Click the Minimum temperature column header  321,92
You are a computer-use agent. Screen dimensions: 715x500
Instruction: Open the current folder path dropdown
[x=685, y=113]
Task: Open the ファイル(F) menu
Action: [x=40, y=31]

Objective
Copy every one of the rows above word for word, line by line, with no changes.

Written answer
Click the Minimum temperature column header  321,92
You are a computer-use agent. Screen dimensions: 715x500
Instruction: Open the current folder path dropdown
[x=685, y=113]
Task: Open the ファイル(F) menu
Action: [x=40, y=31]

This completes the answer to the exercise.